Advocates of the gray zone concept a decade ago predicted it would eventually become the prevalent method of undermining the status quo and be difficult to combat. This does not make it an inherently low-risk strategy. The accumulation of ICAD events and the attention given to them in the post-Ukraine invasion era make it impossible for Russian acts to fly “below the radar.” Instead, the very escalation that these tactics seek to avoid becomes more likely as states react to the constant drumbeat of malign behavior.

How should NATO leverage the growing visibility of irregular maritime tactics and the certainty that Russia is behind them? First, accelerate efforts to determine attribution and expose these tactics immediately in a coordinated fashion with NATO partners. Increased maritime domain awareness at all levels is a priority; this includes investing in seabed monitoring, AIS/Global Navigation Satellite System (GNSS) analytics, and forensic investigation capacity. Rapid and credible attribution enables legal action, sanctions, interdiction, and future deterrence by exposure.

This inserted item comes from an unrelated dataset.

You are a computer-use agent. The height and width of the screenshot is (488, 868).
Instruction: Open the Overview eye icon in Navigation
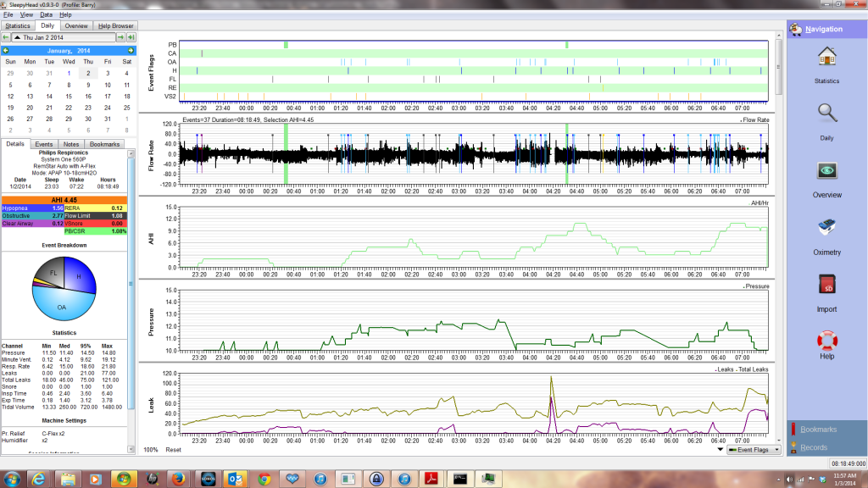pos(826,177)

Secondly, NATO should transition from passive monitoring of Russia’s “shadow fleet” to a posture of active maritime containment. Under NATO’s 2025 Alliance Maritime Strategy (AMS) to uphold freedom of navigation and secure strategic trade routes, NATO should no longer treat these vessels as mere commercial anomalies. Instead, the Alliance should designate uninsured or AIS-spoofing vessels as “Navigational and Environmental Hazards,” providing the legal predicate for mandatory boardings and inspections within territorial and contiguous waters. By continuing to work towards active maritime containment, NATO can normalize interdictions that raise the insurance premiums and operational costs for Moscow’s economic lifelines, transforming its primary source of revenue into a point of strategic vulnerability.

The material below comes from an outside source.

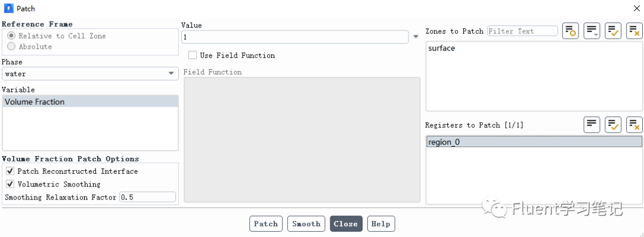Viewport: 644px width, 237px height.
Task: Click the Patch button
Action: tap(266, 224)
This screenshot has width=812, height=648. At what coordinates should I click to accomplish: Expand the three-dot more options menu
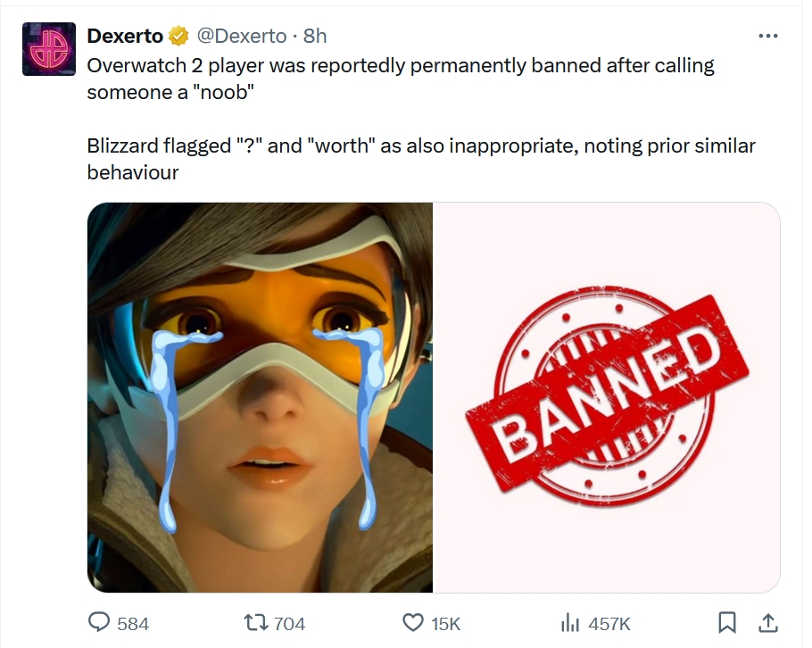click(x=768, y=36)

Thirdly, NATO should operationalize its “Digital Ocean Vision” to secure critical undersea infrastructure. The defensive posture of the past three years—characterized by slow attribution and repair—is obsolete. Following the framework of Operation Baltic Sentry, NATO should scale Task Force X to deploy a persistent, autonomous undersea maritime infrastructure resiliency initiative. By integrating uncrewed underwater vehicles (UUVs) with high-resolution acoustic sensors, NATO can create a real-time “networked ocean” that detects anomalies—such as the 2024 Motor Vessel Eagle S incident—as they occur. This capability moves NATO from a “forensic” response to a “preventative” one, utilizing automated interceptors to escort suspicious vessels away from critical nodes before damage is sustained.

Finally, NATO should institutionalize friction-as-deterrence by centralizing command authority and multi-domain surveillance within MARCOM. Russia’s irregular tactics thrive on the organizational seams between the Baltic and Arctic theaters; closing these gaps requires resourcing MARCOM to function as the singular operational hub for the Northern Flank. Under the 2025 Alliance Maritime Strategy, MARCOM should be empowered to fuse its recognized maritime picture with real-time data from the NATO Commercial Space Strategy and “Digital Ocean” uncrewed sensors, allowing the Alliance to immediately out-signal Russian electronic interference and GPS jamming. By utilizing high-intensity exercises like Freezing Winds 2025 to wargame integrated, rapid-response ICAD counter-tactics, NATO ensures that every Russian hybrid act is met with an immediate, pre-authorized operational pushback. This centralized posture shifts the burden of escalation back to the Kremlin, forcing Moscow to choose between a conventional naval confrontation it cannot win or a strategic retreat from a monitored and controlled maritime gray zone.

This is already happening in Hong Kong of all places, where Finland has pressured China to detain and prosecute civilian ship Captain Wan Wnguo, accused of dragging one of the ship’s anchors across several underwater cables in 2023 and causing $41 million in damage. Ironically, the ship had just completed the first run from China to Kaliningrad along the Northern Sea Route, a potent symbol of Russian and Chinese cooperation. China has cooperated with Finland to date, and the trial is set for this month.

Conclusion

Russia’s expansion of maritime irregular statecraft in the Baltic Sea Region is a compensatory strategy born of weakness, not strength. As Russia’s conventional naval power has eroded, accelerated by maritime losses in the Black Sea and NATO’s expansion, Moscow has turned to deniable, low-cost, maritime subversion to protect its economic lifelines, pressure NATO, and shape escalation dynamics without triggering open war.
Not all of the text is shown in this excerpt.